Easier financial planning
Debt consolidation gives you a clearer picture of how much you owe and when it will be paid off. You also have a fixed interest rate, whereas APRs on multiple balances can fluctuate from month to month. So, you can budget more accurately and ensure you always have the funds available to make payments.
And since you’re locked into paying a set amount each month, there’s no more making only the minimum payment and stretching repayment out indefinitely. You’re forced to pay off your debt by a certain date, after which you can use the funds you were putting toward debt for other financial goals, such as building an emergency fund— which can help you avoid accruing more debt.
Improved credit score
Making regular, on-time payments on your consolidated debts helps boost your credit score. A higher score can help you get better terms on everything from auto loans to mortgages, saving you money in the future.
How much can you save with debt consolidation? Learn more here!
The bottom line
Managing multiple debts can be overwhelming, and high interest rates can trap you in a vicious cycle that leads to even more financial trouble. Debt consolidation can help reduce your stress, lower your interest rates and ultimately save you thousands of dollars over the course of repaying your debt.

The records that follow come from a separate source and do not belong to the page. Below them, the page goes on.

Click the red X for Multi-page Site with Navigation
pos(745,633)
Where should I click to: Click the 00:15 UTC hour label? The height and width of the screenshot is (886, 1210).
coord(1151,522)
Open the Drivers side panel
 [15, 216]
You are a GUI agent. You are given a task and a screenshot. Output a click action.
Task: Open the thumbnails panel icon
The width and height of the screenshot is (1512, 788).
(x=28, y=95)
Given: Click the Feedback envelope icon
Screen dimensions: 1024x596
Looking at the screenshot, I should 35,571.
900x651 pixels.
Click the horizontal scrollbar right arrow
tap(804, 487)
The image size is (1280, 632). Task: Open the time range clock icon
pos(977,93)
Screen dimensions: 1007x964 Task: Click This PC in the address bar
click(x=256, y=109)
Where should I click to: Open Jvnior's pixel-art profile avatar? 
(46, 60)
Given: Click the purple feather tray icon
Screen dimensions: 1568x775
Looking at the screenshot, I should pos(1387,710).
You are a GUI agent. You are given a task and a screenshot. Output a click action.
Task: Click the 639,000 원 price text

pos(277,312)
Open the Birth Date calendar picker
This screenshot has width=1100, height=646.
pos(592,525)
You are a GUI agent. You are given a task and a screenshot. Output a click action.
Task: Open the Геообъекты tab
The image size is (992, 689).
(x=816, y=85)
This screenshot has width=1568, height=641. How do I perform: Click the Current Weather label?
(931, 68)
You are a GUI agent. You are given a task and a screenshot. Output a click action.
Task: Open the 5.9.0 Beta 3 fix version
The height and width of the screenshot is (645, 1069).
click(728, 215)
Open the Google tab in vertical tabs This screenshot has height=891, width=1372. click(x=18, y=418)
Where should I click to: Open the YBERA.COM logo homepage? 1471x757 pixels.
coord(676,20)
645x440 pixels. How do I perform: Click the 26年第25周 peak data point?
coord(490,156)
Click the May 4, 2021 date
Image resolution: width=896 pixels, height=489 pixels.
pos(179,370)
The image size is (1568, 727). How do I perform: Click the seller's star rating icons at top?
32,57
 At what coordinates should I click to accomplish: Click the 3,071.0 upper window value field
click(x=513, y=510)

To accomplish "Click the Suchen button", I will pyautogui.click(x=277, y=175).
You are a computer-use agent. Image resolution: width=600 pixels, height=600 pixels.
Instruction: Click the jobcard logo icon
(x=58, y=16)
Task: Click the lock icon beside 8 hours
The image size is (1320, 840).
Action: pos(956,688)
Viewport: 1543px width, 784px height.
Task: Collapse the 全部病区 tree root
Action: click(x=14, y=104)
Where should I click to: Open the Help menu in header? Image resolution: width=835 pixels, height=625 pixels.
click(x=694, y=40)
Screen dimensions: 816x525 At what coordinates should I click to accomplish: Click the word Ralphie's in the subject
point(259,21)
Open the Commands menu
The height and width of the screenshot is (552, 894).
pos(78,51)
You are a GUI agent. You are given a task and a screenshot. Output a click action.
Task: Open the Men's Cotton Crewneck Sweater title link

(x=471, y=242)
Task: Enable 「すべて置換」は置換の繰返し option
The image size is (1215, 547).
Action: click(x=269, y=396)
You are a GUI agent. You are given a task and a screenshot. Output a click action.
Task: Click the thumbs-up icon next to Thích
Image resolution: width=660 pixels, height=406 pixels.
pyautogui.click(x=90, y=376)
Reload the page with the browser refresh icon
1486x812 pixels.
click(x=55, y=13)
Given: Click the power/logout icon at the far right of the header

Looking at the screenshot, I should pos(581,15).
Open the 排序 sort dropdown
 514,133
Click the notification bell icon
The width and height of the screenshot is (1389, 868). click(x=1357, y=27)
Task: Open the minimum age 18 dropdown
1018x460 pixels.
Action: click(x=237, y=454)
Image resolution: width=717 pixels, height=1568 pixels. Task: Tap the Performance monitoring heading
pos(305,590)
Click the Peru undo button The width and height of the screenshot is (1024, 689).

That said, debt consolidation is not a cure-all solution. It’s essential to understand your financial situation and create a budget to stay on top of your payments. It’s also essential to maintain a disciplined approach to your money once you’ve finished paying off your debt so you don’t wind up right back where you started. With the right approach, debt consolidation can be the first step in regaining control of your finances and establishing long-term financial stability.